*Work order:* Restate exactly, and only, the lines from the one with "The width and height of the screenshot is (1148, 1047)." through the end of the data, with both of those end lines kept. Drop any pictures.

** Data records follows **

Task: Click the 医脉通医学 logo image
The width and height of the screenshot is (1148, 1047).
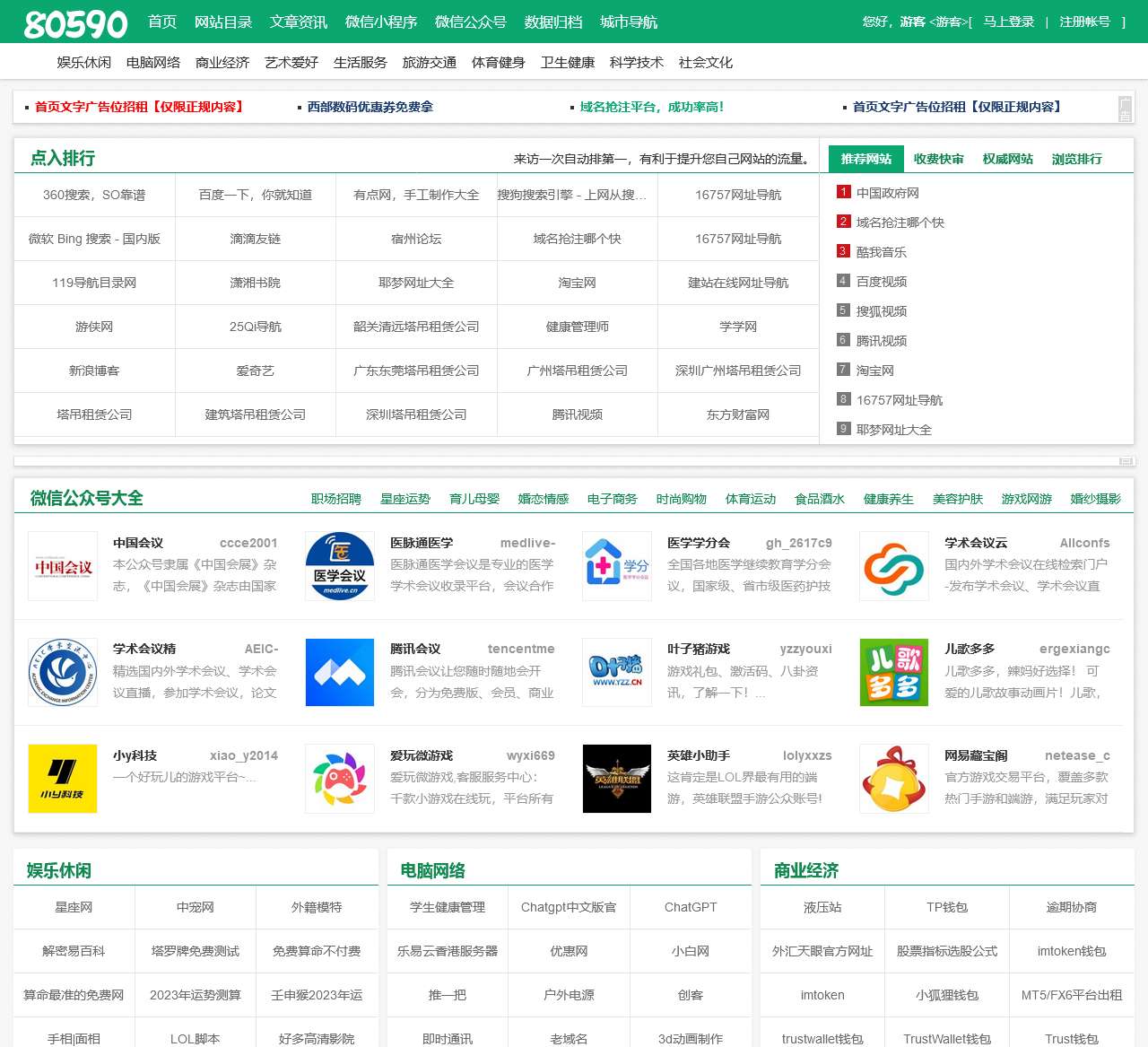Action: coord(340,566)
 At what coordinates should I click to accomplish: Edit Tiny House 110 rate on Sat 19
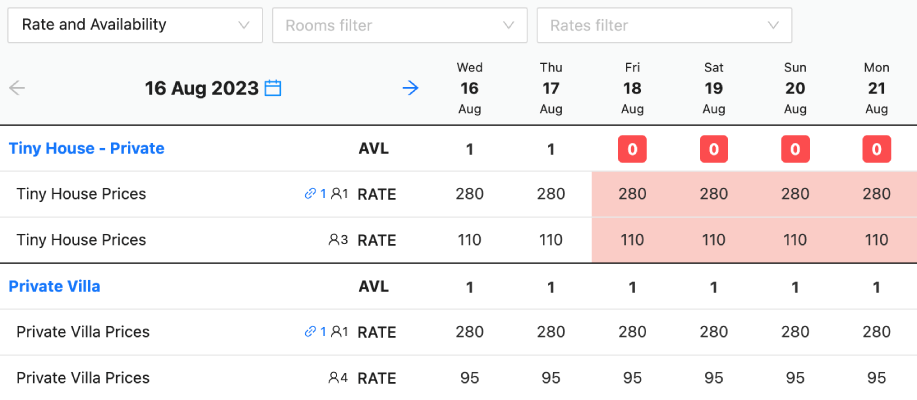(713, 240)
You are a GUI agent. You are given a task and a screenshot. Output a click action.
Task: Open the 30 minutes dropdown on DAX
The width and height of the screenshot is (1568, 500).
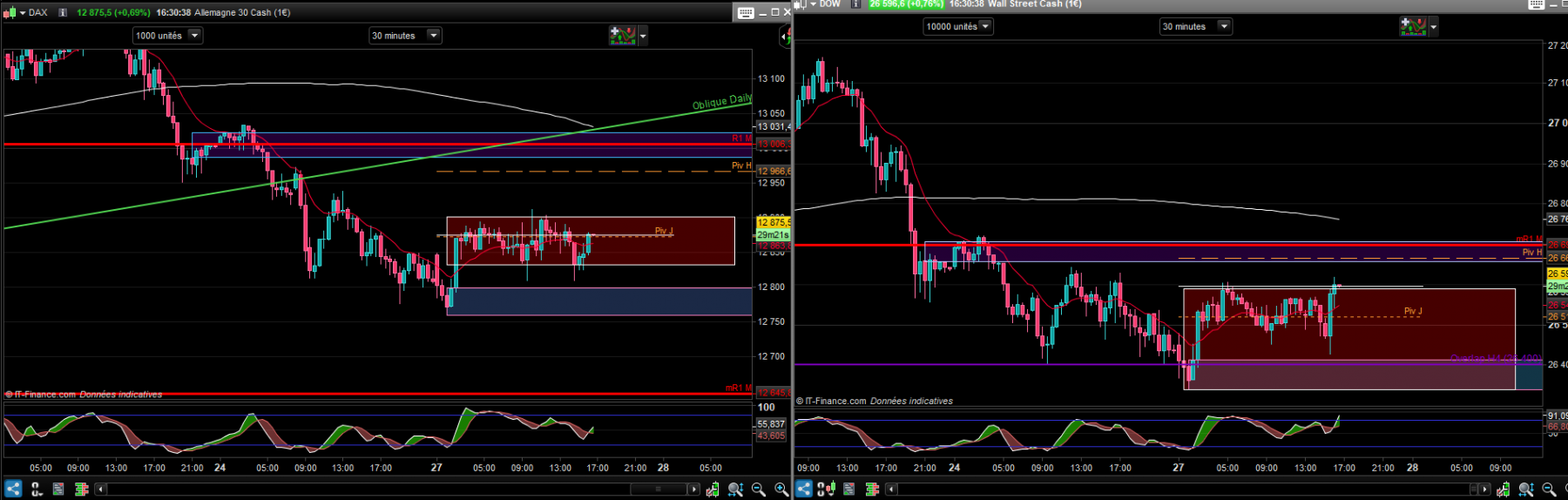pyautogui.click(x=405, y=36)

** End of Data records **

*Answer space:*
The width and height of the screenshot is (1148, 1047).
Action: coord(340,566)
 At what coordinates should I click to accomplish: Edit Tiny House 110 rate on Sat 19
(713, 240)
You are a GUI agent. You are given a task and a screenshot. Output a click action.
Task: Open the 30 minutes dropdown on DAX
The width and height of the screenshot is (1568, 500).
pyautogui.click(x=405, y=36)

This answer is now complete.